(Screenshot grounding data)
──────

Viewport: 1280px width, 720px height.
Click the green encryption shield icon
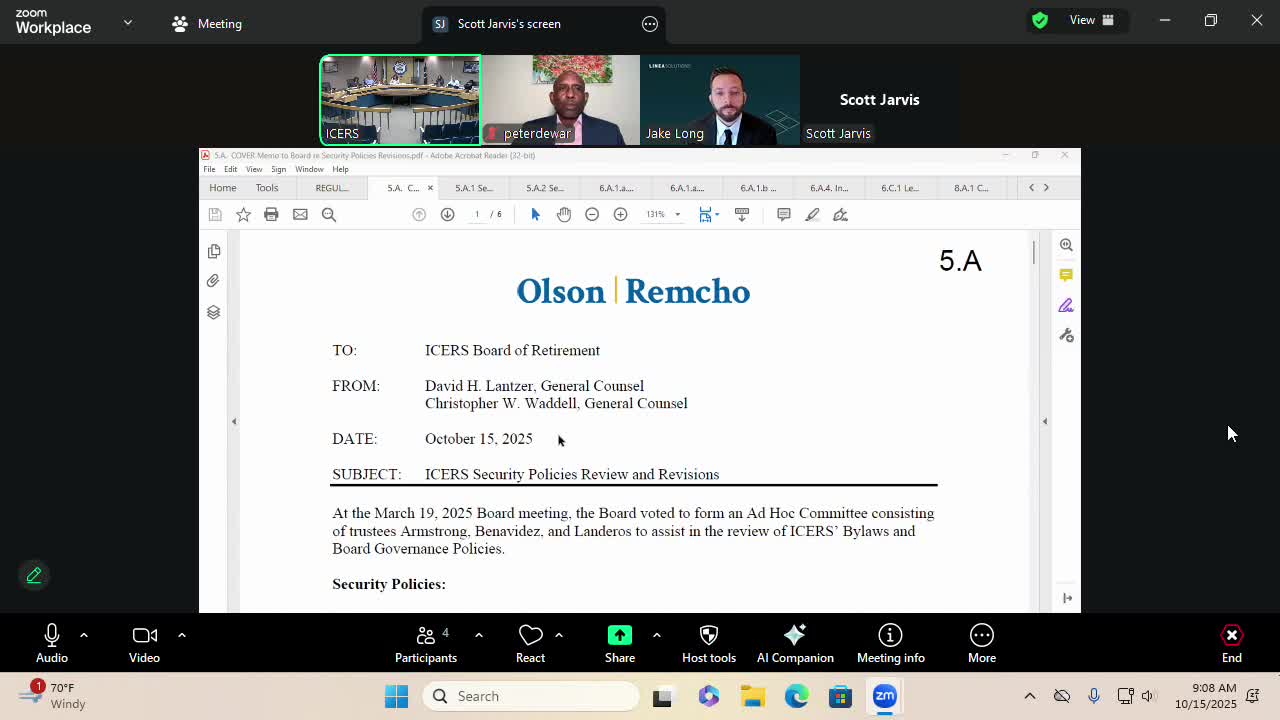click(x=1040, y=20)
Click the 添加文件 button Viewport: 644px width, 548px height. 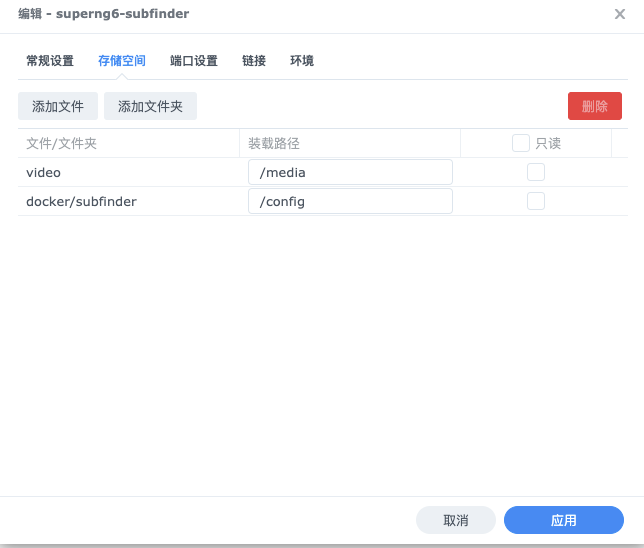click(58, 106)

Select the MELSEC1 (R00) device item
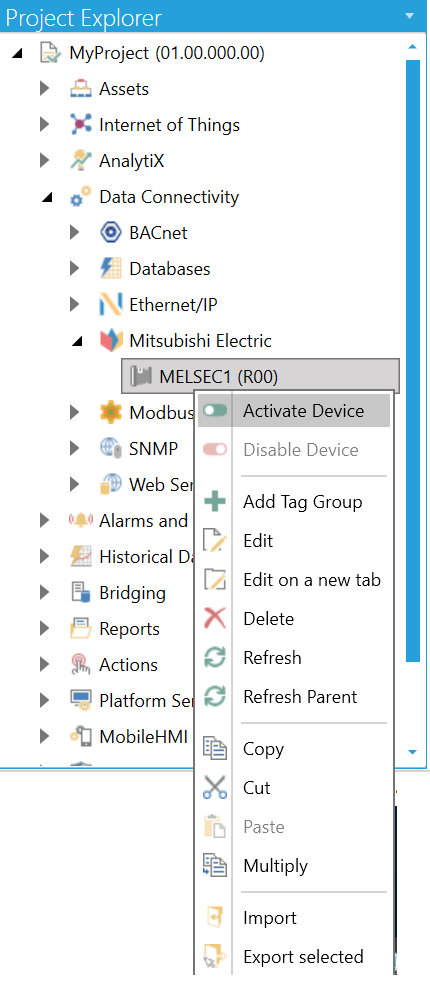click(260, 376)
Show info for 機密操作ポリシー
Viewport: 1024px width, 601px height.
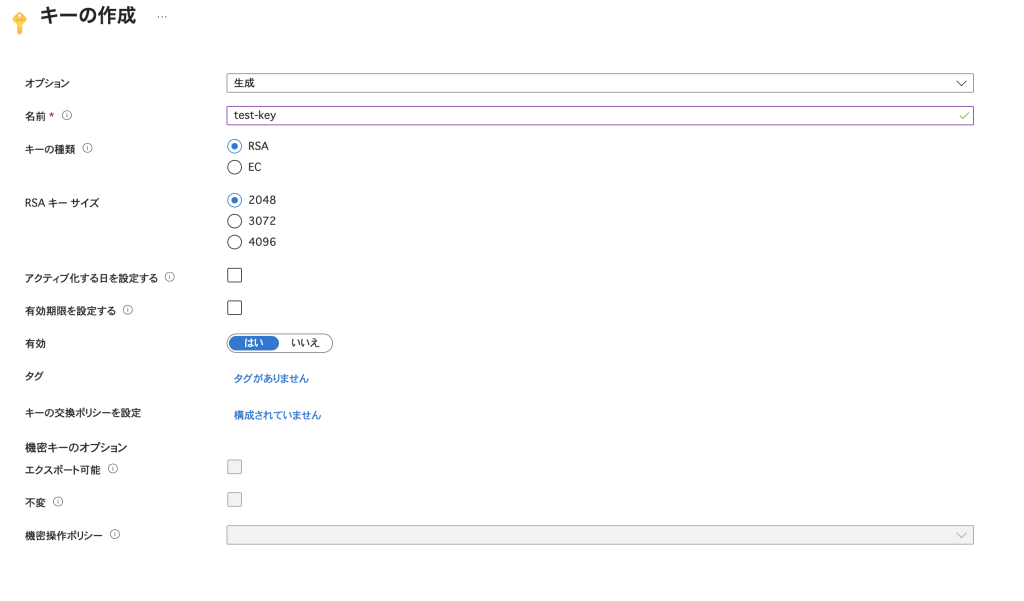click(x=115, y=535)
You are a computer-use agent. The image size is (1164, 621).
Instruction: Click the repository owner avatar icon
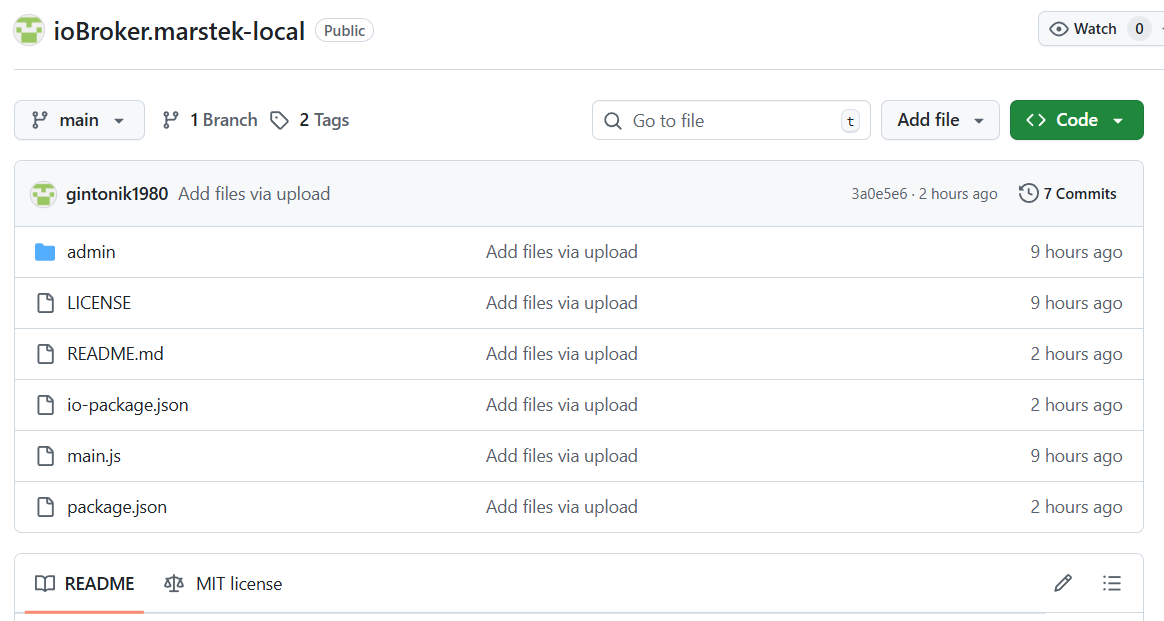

──────

_Requirement_:
Output exactly the lines from the one containing "Show info for 機密操作ポリシー" through the last line of the records above, both included, leaving out any pictures.

_Solved exercise_:
Show info for 機密操作ポリシー
Viewport: 1024px width, 601px height.
click(x=115, y=535)
You are a computer-use agent. The image size is (1164, 621).
Instruction: Click the repository owner avatar icon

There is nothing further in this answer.